-- start Text extract --
To look at whether foreign ownership mitigates the effect of monetary policy on innovation, we interact the monetary policy shock variable with a dummy variable for foreign ownership and then trace out the effects for domestically- and foreign-owned firms. If a firm indicates it has any level of foreign ownership (for the period that it is visible in our data), it is categorised as foreign owned. For this analysis we focus on large firms only, given the number of foreign-owned SMEs is small.

There is some evidence that contractionary monetary policy has less of a negative effect on foreign-owned firm innovation, compared to domestically owned firms (Table 5). While this evidence is less direct and could reflect factors other than the ability to access overseas financing, it is consistent with the credit supply channel playing an important role in the transmission of monetary policy to innovative activity and reinforces the above, more direct results.

Table 4: Effect of 100 Basis Point Contractionary Shock on Share of Firms Reporting Lack of Funds Hampering Innovation
By firm size
  Year 0 Year 1 Year 2 Year 3
All firms
Effect 1.40**
(0.63)
-- end Text extract --
## Stated goal
Continue the passage on monetary policy and firm innovation from its last line.
-- start Record list --
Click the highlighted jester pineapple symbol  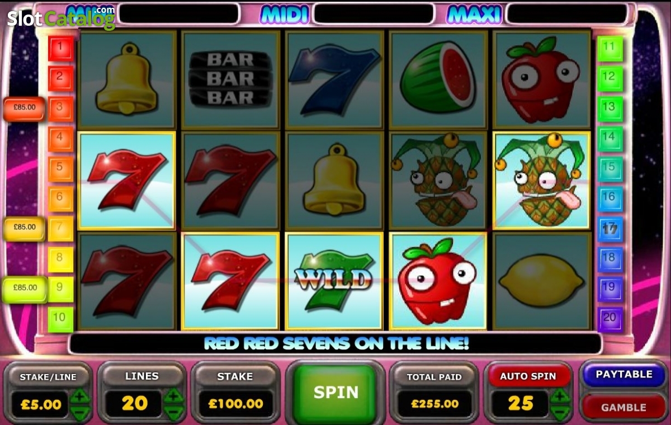pyautogui.click(x=541, y=180)
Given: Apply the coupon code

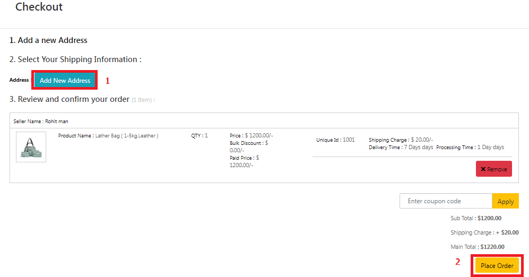Looking at the screenshot, I should tap(505, 201).
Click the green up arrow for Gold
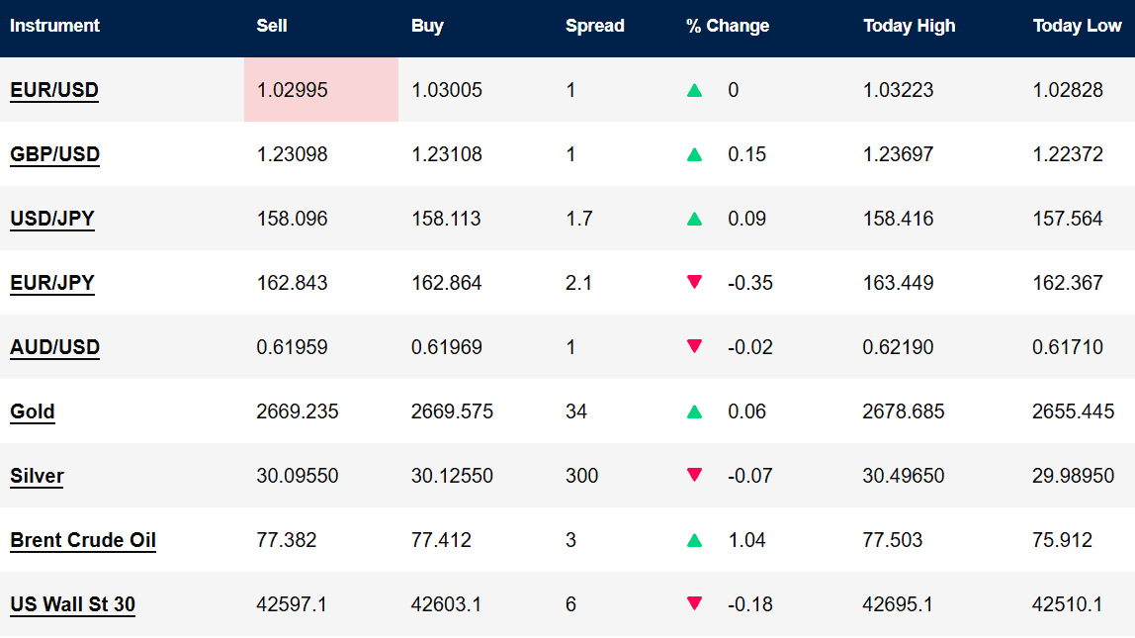The width and height of the screenshot is (1135, 638). coord(694,411)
-- end Record list --
## Answer to the exercise
2.06***
(0.63)
1.44
(0.99)
2.37***
(0.54)
R2 0.28 0.32 0.35 0.39
No of observations 42,138 32,901 23,826 15,245
SMEs
Effect 2.02*
(1.00)
2.92***
(0.70)
2.45*
(1.30)
3.67***
(0.65)
R2 0.28 0.32 0.34 0.37
No of observations 28,216 20,966 13,518 6,630
Large firms
Effect 0.16
(0.49)
0.63
(1.41)
0.25
(1.19)
1.10
(0.83)
R2 0.28 0.34 0.39 0.42
No of observations 13,922 11,935 10,308 8,885
Difference by size significant at: na na 10 per cent level 10 per cent level

Notes: Significance assessed using T ‐ distribution with tn degrees of freedom as suggested by Cameron and Miller (2015) to account for small number of clusters, where t is sample length and n is number of coefficients. All regressions include controls for industry, (lag) GDP growth, (lag) inflation, (lag) growth in the exchange rate, (lag) turnover growth and (lag) employment, and lag of the shock and dependent variable. ***, ** and * denote statistical significance at the 1, 5 and 10 per cent levels, respectively. Standard errors are shown in parentheses and are clustered at an annual level.

Table 5: Effect of 100 Basis Point Contractionary Shock on Share of Firms Innovating
By foreign ownership status, large firms
  Year 0 Year 1 Year 2 Year 3
Foreign owned
Effect 6.78**
(2.96)
6.89**
(3.09)
7.58**
(3.34)
9.52*
(4.80)
R2 0.20 0.11 0.08 0.07
No of observations 9,556 8,402 7,382 6,528
Domestically owned
Effect −1.73
(2.22)
−4.10
(3.18)
0.81
(3.02)
9.99
(5.79)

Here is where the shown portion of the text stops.